Satellite phones make cowboys wildfire sentinels
By JOHN MILLER
Associated Press Writer
SILVER CITY, Idaho (AP) — The craggy gullies where Idaho cowboy Paul Nettleton runs 1,200 head of cattle are often precious minutes from reliable cell phone coverage.
That could spell disaster in this region where sudden summertime storms howl in from eastern Oregon, bringing dry lightning that can ignite fast-moving wildfires on sage- and juniper-covered hillsides. Unchecked, the flames could quickly turn this old mining town's historic wooden buildings to ashes.
This spring, Nettleton and six other Owyhee County ranchers who make their livelihoods in some of America's most remote backcountry began carrying satellite telephones provided by the federal Bureau of Land Management and the Idaho Bureau of Homeland Security.
It's an effort to turn men whose ranching families have been wedded to this land for more than a century into a high-tech advance guard against devastating wildfires.
"Minutes count in that country," Nettleton told The Associated Press one morning last week after parking his four-wheeler outside the town's 145-year-old Idaho Hotel. "Right now, it's pretty quiet. But it'll come."
The BLM says Owyhee County — the name comes from South Pacific explorer Captain Cook's spelling of Hawaii and honors Hawaiian trappers who disappeared in the uncharted region in 1818 — is the first place the agency has armed cowboys with satellite phones.
Silver City's summer residents feel a little safer, knowing Nettleton is always connected to one of Bethesda, Md.,-based Iridium Satellite LLC's 66 satellites orbiting overhead, not just the cell phone tower on nearby War Eagle Mountain that's often blocked by the region's terrain.
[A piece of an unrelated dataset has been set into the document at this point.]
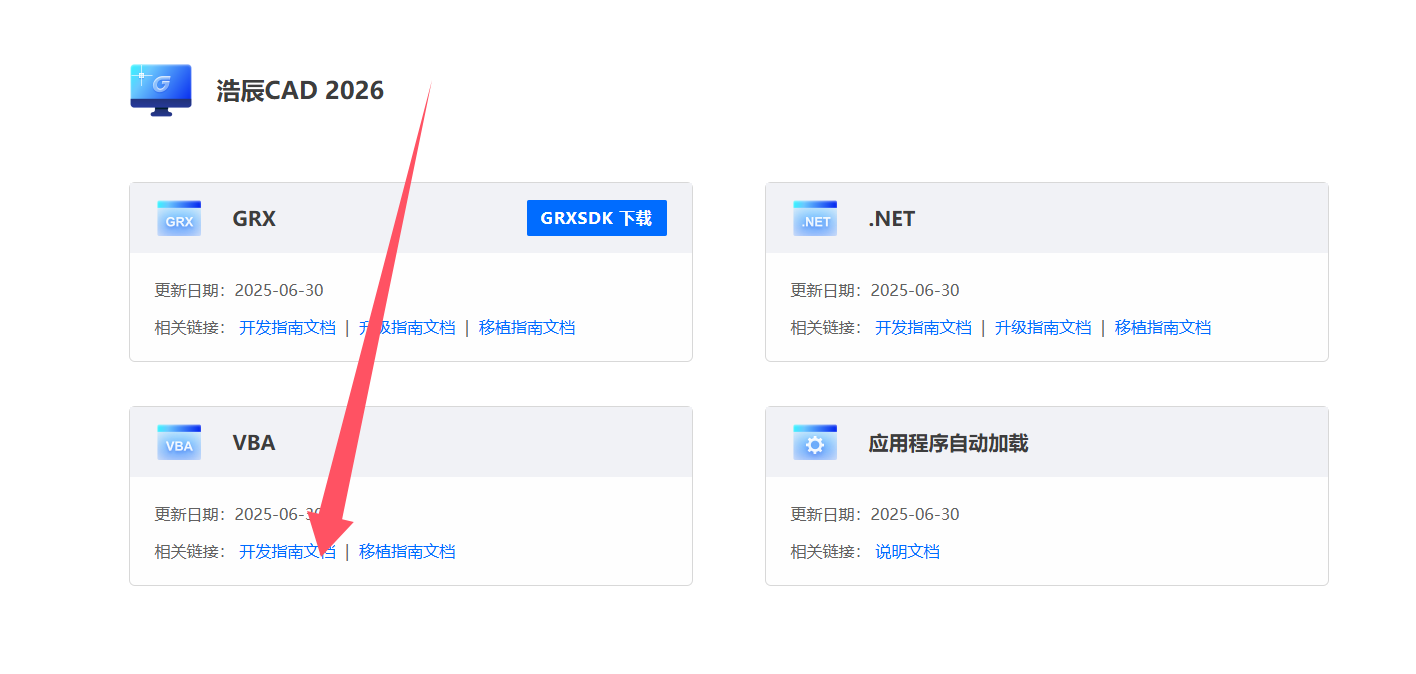Click the .NET card heading text
The width and height of the screenshot is (1416, 674).
(x=891, y=218)

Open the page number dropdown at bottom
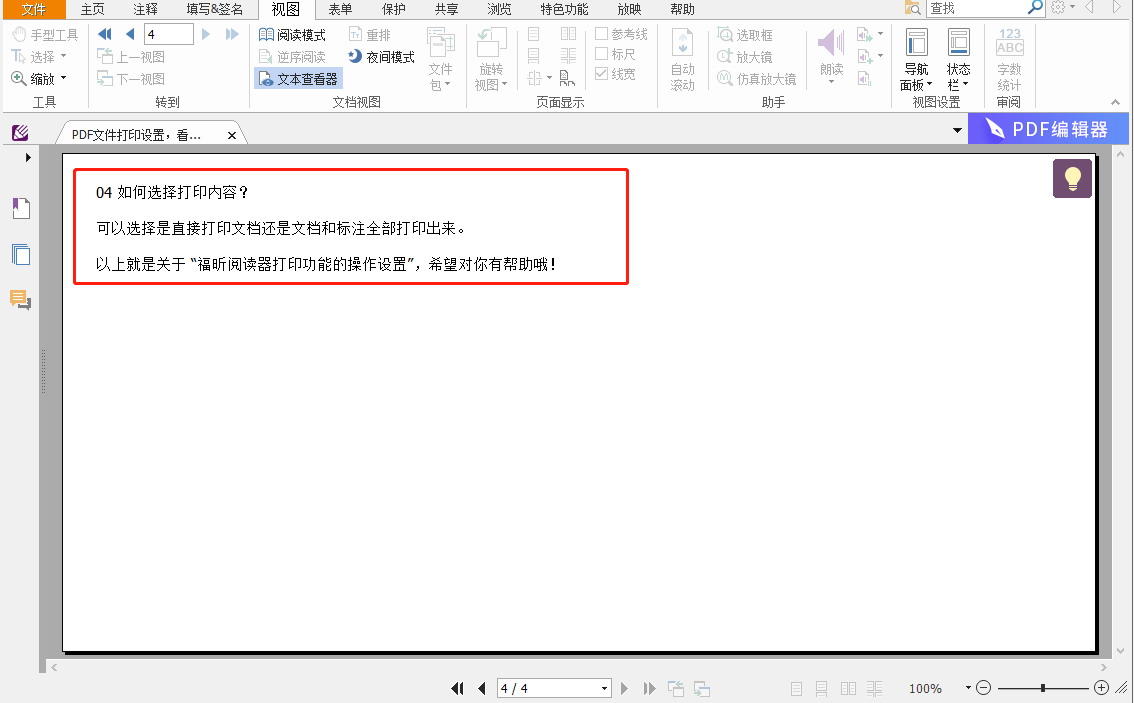click(x=605, y=688)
"He's kind of our voice on the mountain," said Jim Hyslop, who helps run the local Silver City Fire and Rescue and has family roots here dating to 1916.
However, the ranchers have yet to use their new phones to report a fire.
After nearly eight years of uninterrupted drought, last winter's ample snowfall and this spring's rain has made much of Owyhee County's high country greener than normal this year, limiting the fire danger. Typical summer storms with dry lightning and sudden gales just haven't materialized.
A year ago, however, wildfires blazed across 3,000 square miles of Idaho — an area three times the size of Rhode Island.
It took three weeks to contain one of those wildfires, a lightning-caused complex of blazes that covered nearly 1,000 square miles, killing wildlife and livestock, blackening grazing ground and charring habitat for seasons to come for sensitive species such as sage grouse. It was the largest single fire ever fought by the BLM in Idaho.
As the embers were barely cool, BLM managers and ranchers began discussions last fall about improving communication before the next conflagration.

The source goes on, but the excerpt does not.